— STATED EXERCISE —
Copy the lines from the one with "Task: Open the Chronik menu" through the one with "Action: [x=144, y=23]", including both. Don't include any pictures.

— AVAILABLE RECORDS —
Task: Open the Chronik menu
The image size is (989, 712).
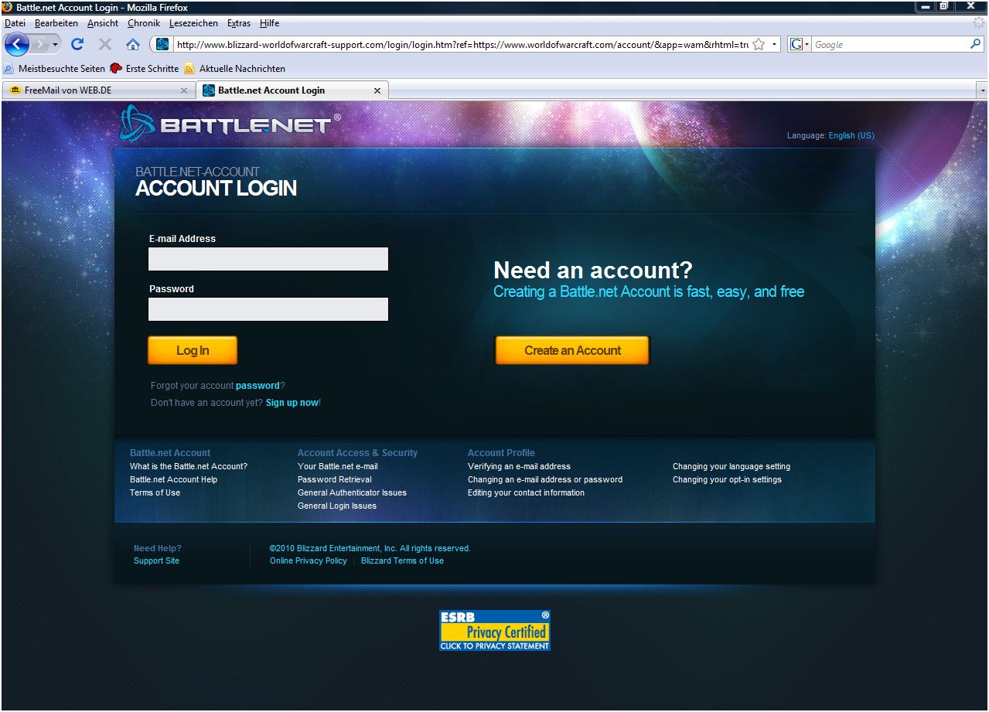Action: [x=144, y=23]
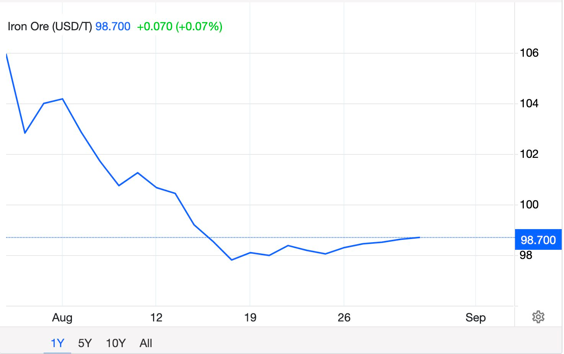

--

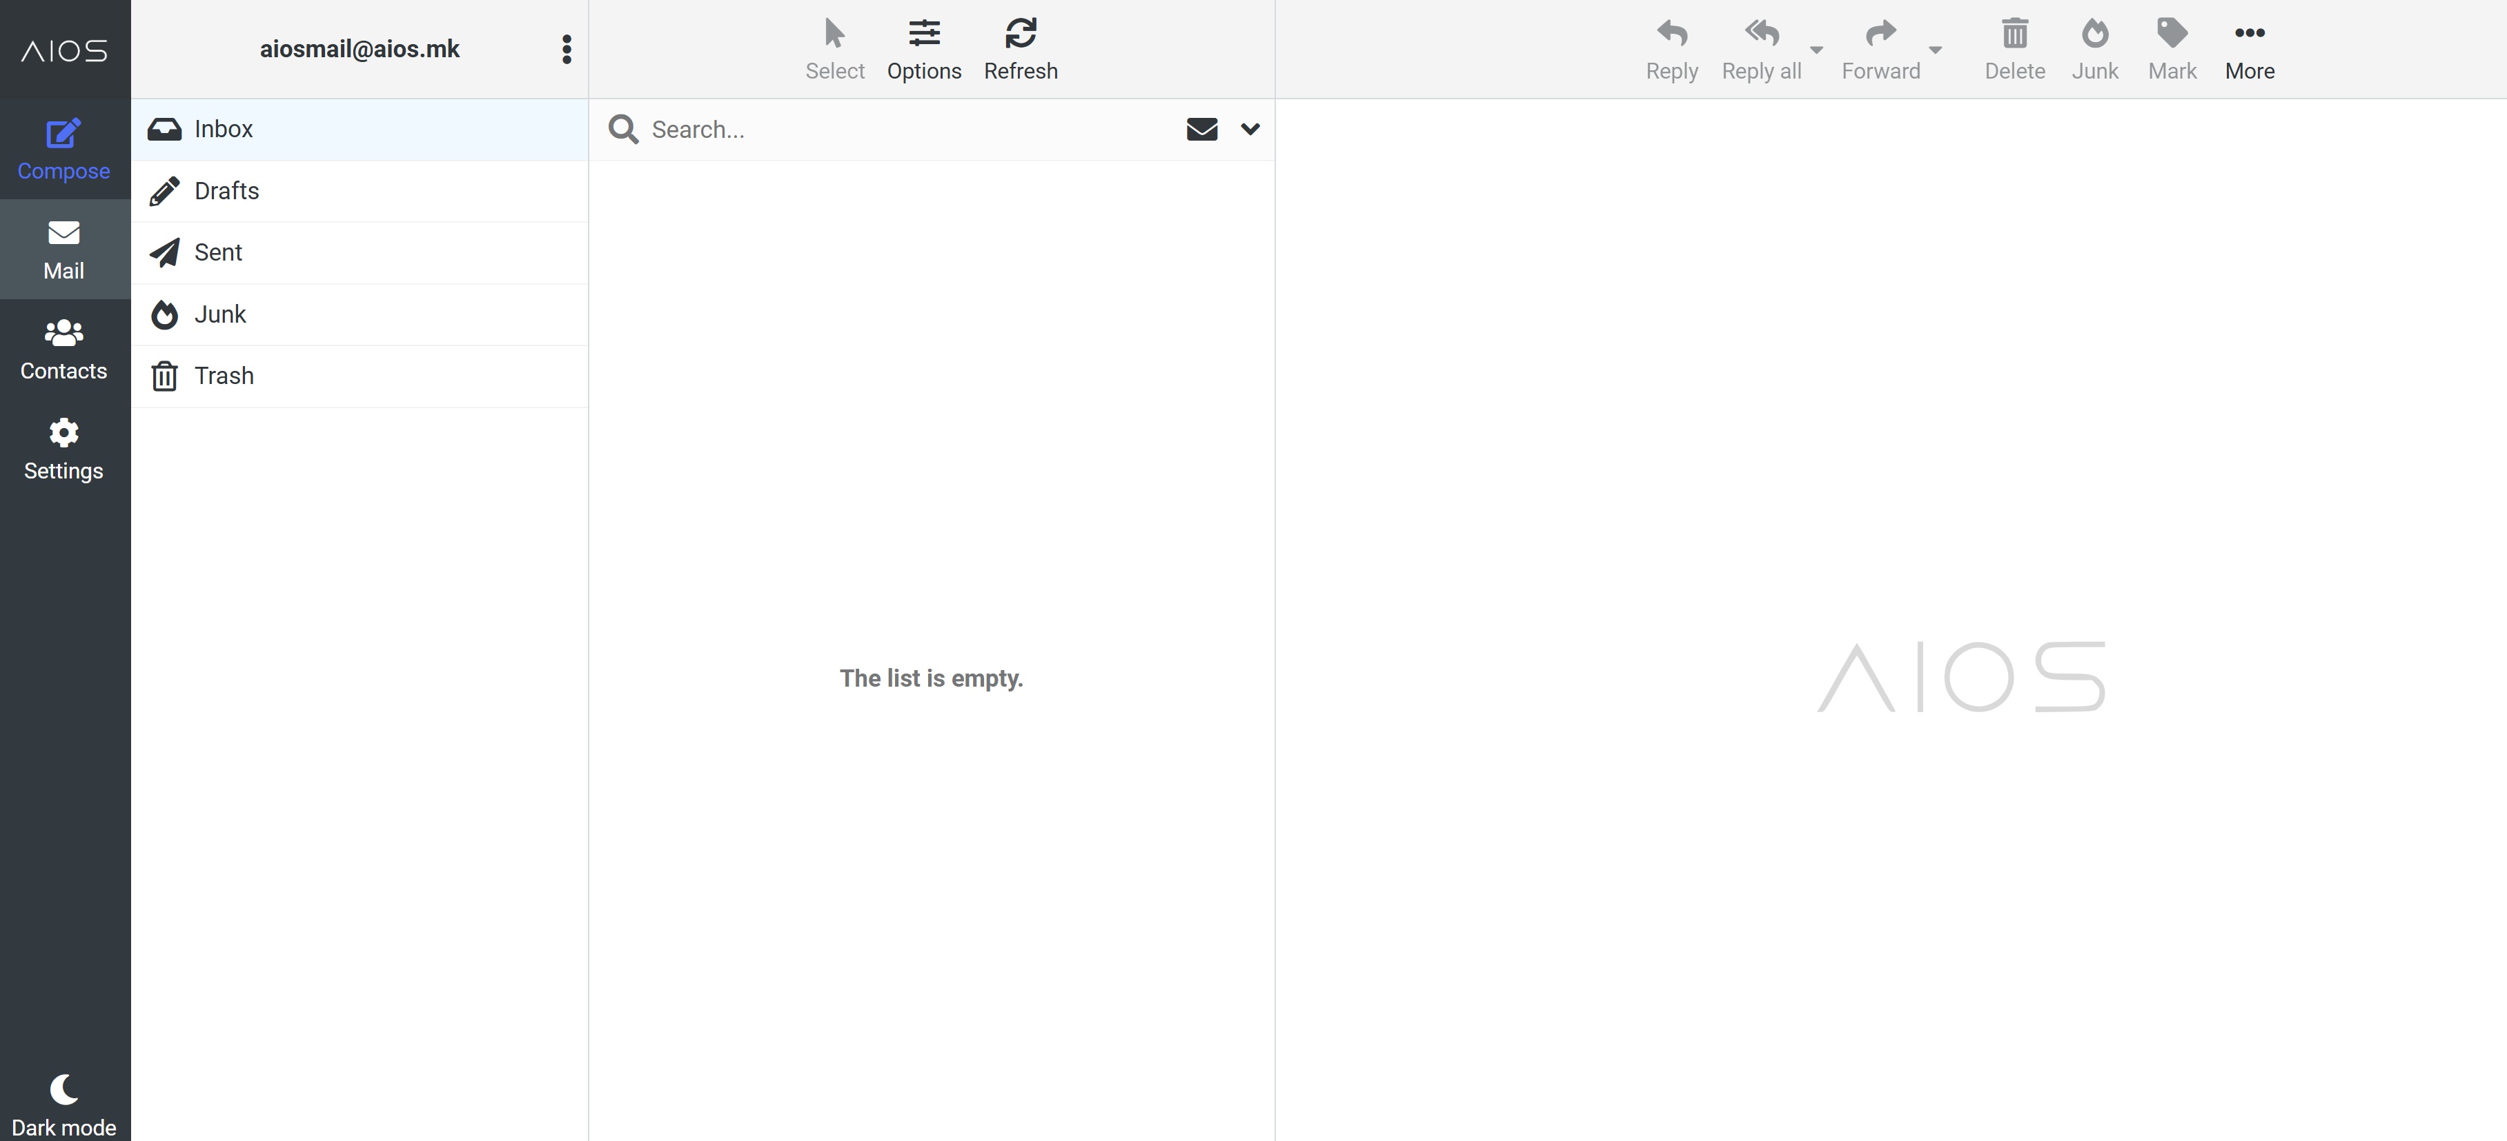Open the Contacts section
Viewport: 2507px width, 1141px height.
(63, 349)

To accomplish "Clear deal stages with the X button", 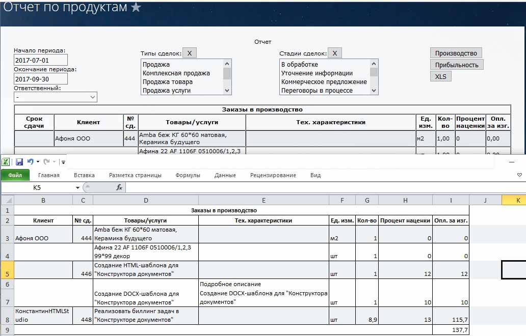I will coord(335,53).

— SOLUTION TO THIS TASK —
Task: Open the Chronik menu
The image size is (989, 712).
Action: [x=144, y=23]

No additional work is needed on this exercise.